Real rest unspools something tightly wound inside me, and it happens best off-grid.
In 2023, shortly before our first grandchild was born, my husband entered the Leadville 100 Mountain Bike Race. Friends of ours own 30 acres in Fairplay, Colorado, and the climb to their property begins at the end of Breakneck Pass Road—aptly named. They offered us their land so Dave could acclimate to the altitude before race day.
As we towed our Airstream up to 10,200 feet, I noticed the aspens shimmering with leaves. A little farther up the dirt road, they were just beginning to bud. A few hundred feet higher still, the stands of aspen stood stark and beautiful—naked in their paper-white bark, without even the promise of bloom.
In the background, The Eagles harmonized on “Seven Bridges Road,” but I turned off the radio. The music interrupted the holiness of the moment. There was a quiet sanctity as my husband navigated tight turns and occasional 20% inclines.
The climb out of the aspens and onto open land was breathtaking. Above the tree line, the boundless sky stretched wider than anything I had ever seen.
It was majestic—utterly silent except for the wind moving through the trees.

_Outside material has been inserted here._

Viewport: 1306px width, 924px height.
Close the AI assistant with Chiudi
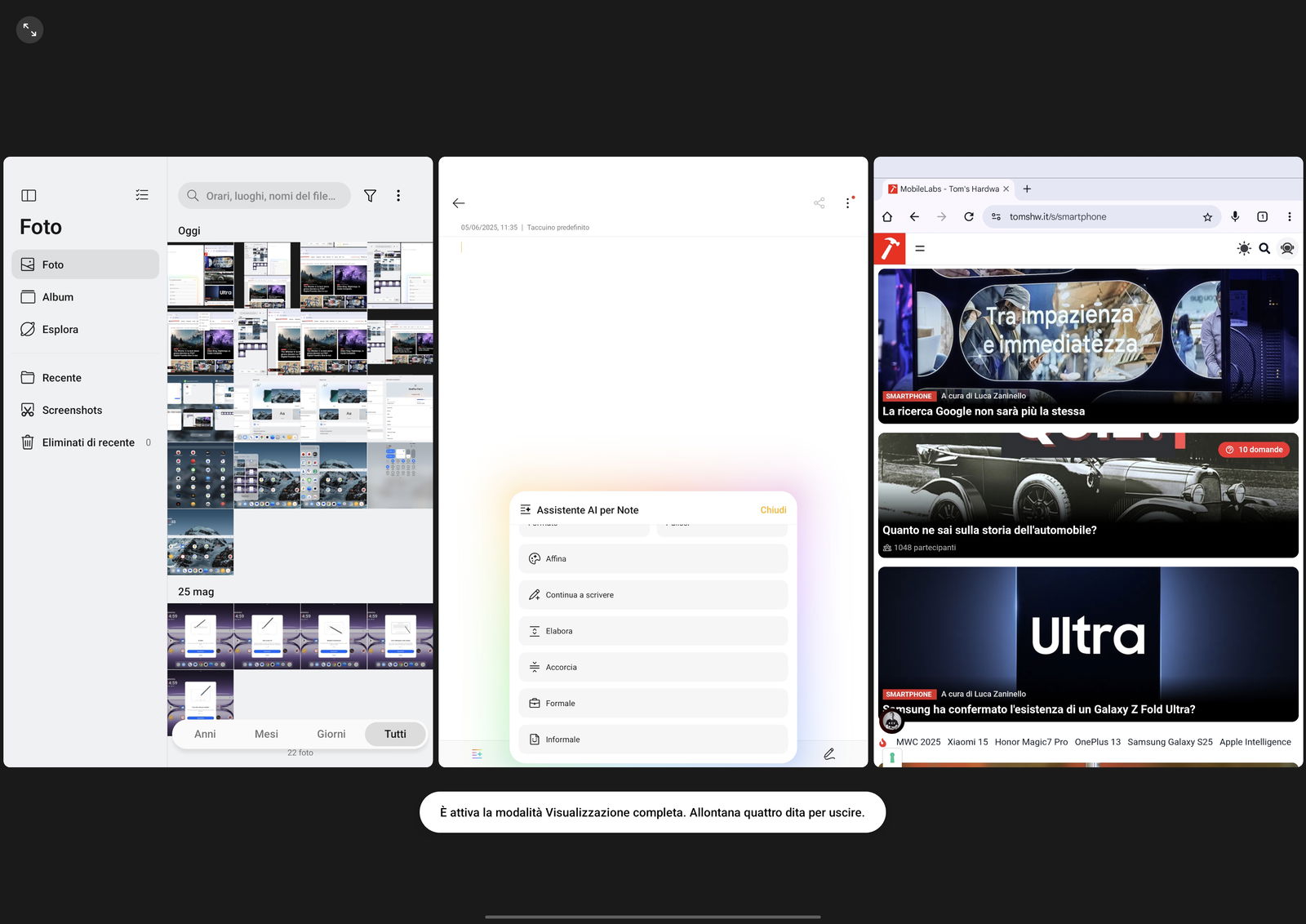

As the earth tilted away from the sun and darkness settled in, stars spilled across the sky. We watched their tails streak through the night, brief and brilliant at the end of their celestial lives.
This wasn’t an official Dark Sky Sanctuary, but for us, it was.
“The solution to an overbusy life is not more time. It’s to slow down and simplify our lives around what really matters”
Under the stars, in the absence of artificial light, I’ve found something real. I’ve felt both small and powerful at once. I’ve become aware of my pulse, recognized that many of my stressors aren’t truly stressors at all, and rediscovered the importance of unplugging—of resting in the natural light of the world.